Voilà les principaux répertoires, nous aurons ensuite l’architecture de nos projets, mais sous linux/unix, car l’arborescence est la même, nous retrouvons la même base.

 

  1. La console, première partie

 

L’arrivée dans la console de linux est abrupte, car avant de nous laisser pianoter, elle nous demande de montrer patte blanche par l’entrée d’un user et d’un password, ce qui permet aussi de connaitre notre niveau d’autorisation, très différent entre un user, un superuser ou le superuser « root ».

Une fois entré, nous pouvons remarquer deux chose, par défaut nous somme sur le dossier personnel du user, le /home.

La première indique déjà pas mal de chose, elle commence par le nom du user @ son domaine, suivi de :

Nous avons ensuite le nom du répertoire actuel, ah ici c’est ~ et non home… pas de panique c’est normal, c’est juste un synonyme et signifie bien la même chose. Ensuite avant le curseur, nous avons un $ qui signifie, juste que nous sommes user et non superuser qui aurait alors été signifié par un #

Bien regardons de suite une série de commande classique :

pwd : indique le répertoire actuel et son chemin complet

ls : liste le contenu des répertoires ou le nom des fichiers passés en arguments (liste le répertoire courant si pas d’argument).

Arguments possible à ls :
-l : affichage détaillé (long)

-h : dans l’affichage détaille, indique la taille en ko, mo, go

-F : affiche le type de fichier ( / répertoire, @ raccourcis )

-a : affichage aussi des fichiers cachés dont le nom commence par un point (all)

-d : affichage du nom du répertoire et non de son contenu (directory)

-t : trie l’affichage suivant la date de modification des fichiers (time)

-r : inverse le tri d’affichage (reverse)

-R : affichage du contenu de tous les sous répertoires (recursive)

 

Petite aparté, lorsque j’affecte des attributs à une commande je peux écrire comme ceci avec ls par exemple :

Ls –l –a –t –r      ⇒ qui donne un tri par date de modification de tous les fichiers et répertoire du dossier courant , même les hidden

J’aurais très bien pu écrire la même commande ainsi :

Ls –lart                 ⇒ concaténation des paramètres ce qui est plus léger à écrire, mais parfois moins évident à comprendre.

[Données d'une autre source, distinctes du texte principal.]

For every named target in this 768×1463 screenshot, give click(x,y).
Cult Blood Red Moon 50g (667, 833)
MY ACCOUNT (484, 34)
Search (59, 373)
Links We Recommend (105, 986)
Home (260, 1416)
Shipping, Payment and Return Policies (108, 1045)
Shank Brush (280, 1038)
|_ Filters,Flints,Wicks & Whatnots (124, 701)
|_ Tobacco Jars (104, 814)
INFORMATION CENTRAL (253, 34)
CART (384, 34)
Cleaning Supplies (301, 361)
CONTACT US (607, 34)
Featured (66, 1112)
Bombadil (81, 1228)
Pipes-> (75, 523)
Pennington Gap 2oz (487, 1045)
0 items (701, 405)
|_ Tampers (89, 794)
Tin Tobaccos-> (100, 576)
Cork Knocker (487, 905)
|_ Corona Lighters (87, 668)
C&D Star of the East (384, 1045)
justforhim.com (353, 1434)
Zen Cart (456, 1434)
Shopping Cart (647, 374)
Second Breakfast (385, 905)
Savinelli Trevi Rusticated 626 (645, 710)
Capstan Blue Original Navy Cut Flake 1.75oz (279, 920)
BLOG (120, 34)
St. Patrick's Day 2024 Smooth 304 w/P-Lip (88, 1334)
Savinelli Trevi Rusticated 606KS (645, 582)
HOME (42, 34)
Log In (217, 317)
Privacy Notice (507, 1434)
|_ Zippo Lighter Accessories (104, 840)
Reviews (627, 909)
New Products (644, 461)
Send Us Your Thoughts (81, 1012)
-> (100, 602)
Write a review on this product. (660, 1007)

cd : Ancêtre du dvd…. heu non permet de se déplacer dans les répertoires

cd ‘répertoire’    ⇒ va dans le répertoire indiqué

cd ..                       ⇒ recule d’un niveau

cd –                        ⇒ reviens au rép. précédent.

cd ‘chemin absolu’    ⇒ exemple : cd usr/appli/test

cd ~                       ⇒ retour au rép home sans passé par la case départ.

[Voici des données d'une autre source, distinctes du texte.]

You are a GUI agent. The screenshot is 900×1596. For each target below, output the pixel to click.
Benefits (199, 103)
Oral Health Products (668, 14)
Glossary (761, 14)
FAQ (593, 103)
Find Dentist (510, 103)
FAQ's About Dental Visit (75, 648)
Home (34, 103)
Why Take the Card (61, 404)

du : taille occupé sur le disque

du                         ⇒ taille occupé par les sous dossier et taille total du répertoire en octets.

du –h                   ⇒ taille exprimé en ko, mo, go, plus lisible donc !

du –a                   ⇒ taille des dossiers et des fichiers ( et taille totale)

du –k                   ⇒ affiche la taille en ko uniquement ( pour le tri ^^ )

du –s                   ⇒ résume en une ligne la taille des répertoires avec leurs sous-répertoires inclus. Sans cette option, tous les sous répertoires seraient aussi affichés. Il y aurait redondance, sauf si on utilise l’option S (voir ci-dessous).

du –S                    ⇒ permet d’afficher une ligne pour chaque répertoire et sous-répertoires, mais en se limitant aux seuls fichiers contenus dans les répertoires, sans récursivité. Cela permet d’observer toute l’arborescence désirée, répertoire par répertoire, sans redondance.

Voilà cette première partie se termine, je vous dit à demain pour la suite, faites comme moi si vous le pouvez n’hésitez pas à tester tout cela et si vous n’avez pas de machine sous linux à portée de main, vous pouvez très bien en créer une virtuelle sous windows avec vritualBox (lien ici).